# Paracord Ammo Pouch



## parnell (May 20, 2012)

I decided to try my hand with paracord pouches. I already had the paracord on hand it was just a matter a finding a decent way to do it. jskeen stated in another thread that all of his methods are available on the internet. As of now I haven't been able to piece it together for myself. So I went with the following:

Anybody who has played with paracord and been on the internet searching the subject has heard of Stormdrane and his blog. He has made an awesome tutorial for a paracord pouch that I know many have used.

I made a few modifications to his instructions and came up with the pouches below. Each contains more than 30 feet of paracord and will hold about a pound of steel ammo.









I made the weave as tight as possible to be able to hold 1/4" steel. The only problem that I have run into getting the top to close tight enough so that ammo that small won't slip out. As you can see I made multiple attempts to get it. This isn't counting the taking apart and re-tryings. In the end I gave up for the fact that it holds 3/8" and above just fine.









The center one was the first trying to follow Stormdrane's instructions with the half-hitch. As tight as I did it works, it just doesn't look very nice to my eyes. I then modified a little more and got the other two.









I do have a hunch on how jskeen achieves his finished project, but I think I will just leave it to the master.


----------



## Sofreto (May 10, 2012)

Nice work and nice to see the experimentation


----------



## Sean (Nov 17, 2011)

Great job, really! So what's the method of carry generally with those, does it tie to the belt somehow?


----------



## parnell (May 20, 2012)

Thanks Sofreto and Sean.

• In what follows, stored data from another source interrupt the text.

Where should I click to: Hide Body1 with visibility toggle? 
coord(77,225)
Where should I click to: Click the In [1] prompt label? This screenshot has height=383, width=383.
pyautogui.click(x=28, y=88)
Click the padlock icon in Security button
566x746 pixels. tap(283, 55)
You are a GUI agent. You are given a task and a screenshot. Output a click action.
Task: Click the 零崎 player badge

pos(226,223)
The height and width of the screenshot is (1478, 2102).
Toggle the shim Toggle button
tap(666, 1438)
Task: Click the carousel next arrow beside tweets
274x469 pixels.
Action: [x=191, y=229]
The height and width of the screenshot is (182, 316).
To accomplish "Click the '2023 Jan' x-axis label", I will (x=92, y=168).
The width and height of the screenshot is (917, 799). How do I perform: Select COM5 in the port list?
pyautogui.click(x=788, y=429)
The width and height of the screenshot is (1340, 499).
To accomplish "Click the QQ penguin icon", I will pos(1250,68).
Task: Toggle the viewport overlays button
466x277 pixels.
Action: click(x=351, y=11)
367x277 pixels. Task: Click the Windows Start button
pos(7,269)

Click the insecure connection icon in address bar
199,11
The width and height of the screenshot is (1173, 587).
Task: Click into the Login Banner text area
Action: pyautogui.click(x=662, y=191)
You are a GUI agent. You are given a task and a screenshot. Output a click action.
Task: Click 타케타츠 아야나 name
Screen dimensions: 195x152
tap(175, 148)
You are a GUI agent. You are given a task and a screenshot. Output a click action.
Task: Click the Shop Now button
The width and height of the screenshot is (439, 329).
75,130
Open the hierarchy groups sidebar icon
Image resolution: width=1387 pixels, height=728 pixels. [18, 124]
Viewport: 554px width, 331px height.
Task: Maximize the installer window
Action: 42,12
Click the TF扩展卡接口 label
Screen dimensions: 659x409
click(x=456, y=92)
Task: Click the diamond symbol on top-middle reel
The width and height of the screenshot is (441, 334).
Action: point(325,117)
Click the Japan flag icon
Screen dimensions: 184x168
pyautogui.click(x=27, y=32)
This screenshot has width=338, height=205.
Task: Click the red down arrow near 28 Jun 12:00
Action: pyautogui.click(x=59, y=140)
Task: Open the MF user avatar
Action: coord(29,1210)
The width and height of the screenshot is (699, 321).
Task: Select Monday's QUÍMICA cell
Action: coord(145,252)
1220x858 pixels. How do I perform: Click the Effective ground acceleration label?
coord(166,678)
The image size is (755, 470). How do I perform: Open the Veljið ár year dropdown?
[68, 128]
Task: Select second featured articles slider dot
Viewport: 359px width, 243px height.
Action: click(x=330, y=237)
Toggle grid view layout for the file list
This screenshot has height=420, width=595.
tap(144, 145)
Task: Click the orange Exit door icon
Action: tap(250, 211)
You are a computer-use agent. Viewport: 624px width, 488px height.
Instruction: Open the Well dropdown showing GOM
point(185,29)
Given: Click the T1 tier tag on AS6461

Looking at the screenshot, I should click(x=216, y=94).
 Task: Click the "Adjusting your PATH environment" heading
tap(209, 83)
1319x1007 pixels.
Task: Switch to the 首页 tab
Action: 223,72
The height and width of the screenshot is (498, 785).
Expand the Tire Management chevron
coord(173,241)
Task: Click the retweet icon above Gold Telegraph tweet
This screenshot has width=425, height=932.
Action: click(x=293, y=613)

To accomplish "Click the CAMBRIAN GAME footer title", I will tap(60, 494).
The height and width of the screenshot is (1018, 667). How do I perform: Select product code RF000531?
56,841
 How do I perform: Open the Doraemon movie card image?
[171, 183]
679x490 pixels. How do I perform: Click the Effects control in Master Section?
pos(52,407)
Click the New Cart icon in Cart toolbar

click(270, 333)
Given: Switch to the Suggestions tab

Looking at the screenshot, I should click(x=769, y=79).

It works well in a cargo pocket or I have found that sliding the knot under the belt holds it in place quite nicely. The knot is large enough that it hasn't slid down out from the belt yet.


----------



## Sean (Nov 17, 2011)

Cool, yeah that would work. I usually stand pretty much in one spot shooting, don't move around much.


----------



## Quercusuber (Nov 10, 2011)

This is really FANTASTIC!!
Very well made and very useful!! Do you sell them??








Cheers!!


----------



## Knoll (Nov 10, 2011)

parnell said:


> ... I have found that sliding the knot under the belt holds it in place quite nicely. The knot is large enough that it hasn't slid down out from the belt yet.


I wear pants below my belly "bump". Weight would likely cause the pants to slide down quite nicely! ;-)

You've done some good-looking work.


----------



## jskeen (Feb 7, 2011)

Those are very nicely done. I tried Stormdrane's half hitch version once too, but honestly, gave it up as too much work  Yours are very uniform and consistent looking! I like the way the smooth transition flows from the center of the bottom and then up into the sides. It looks nice without a hard transition, but does it sit flat and stable if you take it off your belt after carrying it around and sit it down on something? My early ones wanted to roll around and tip over till I made a change in the stitching to keep the bottom flat.

I make the drawstrings on mine long enough that you can slide the knot up under your belt, then drop the pouch through between them so even if your belt is not tight enough to keep the knot from slipping through, you don't have to worry about dropping it. Of course, if you have a problem with keeping your pants up, that might not be an advantage.

I really do like that one on the right though, Wanna trade? Sending you a PM.


----------



## parnell (May 20, 2012)

Quercusuber said:


> Those are very nicely done. I tried Stormdrane's half hitch version once too, but honestly, gave it up as too much work  Yours are very uniform and consistent looking! I like the way the smooth transition flows from the center of the bottom and then up into the sides. It looks nice without a hard transition, but does it sit flat and stable if you take it off your belt after carrying it around and sit it down on something? My early ones wanted to roll around and tip over till I made a change in the stitching to keep the bottom flat.
> 
> I make the drawstrings on mine long enough that you can slide the knot up under your belt, then drop the pouch through between them so even if your belt is not tight enough to keep the knot from slipping through, you don't have to worry about dropping it. Of course, if you have a problem with keeping your pants up, that might not be an advantage.
> 
> I really do like that one on the right though, Wanna trade? Sending you a PM.


jskeen,
Thank You. I have found that with the relatively tight weave, it makes it slightly mold-able and it will sit flat.

I only made the drawstrings long enough so that the slide can operate without any issues. I will have to make a change so that they are easier to carry. That way they could also just be looped through a belt loop it wanted.

I think that a trade could be easily arranged.


----------



## S.S. sLinGeR (Oct 17, 2013)

Let me know when your selling them


----------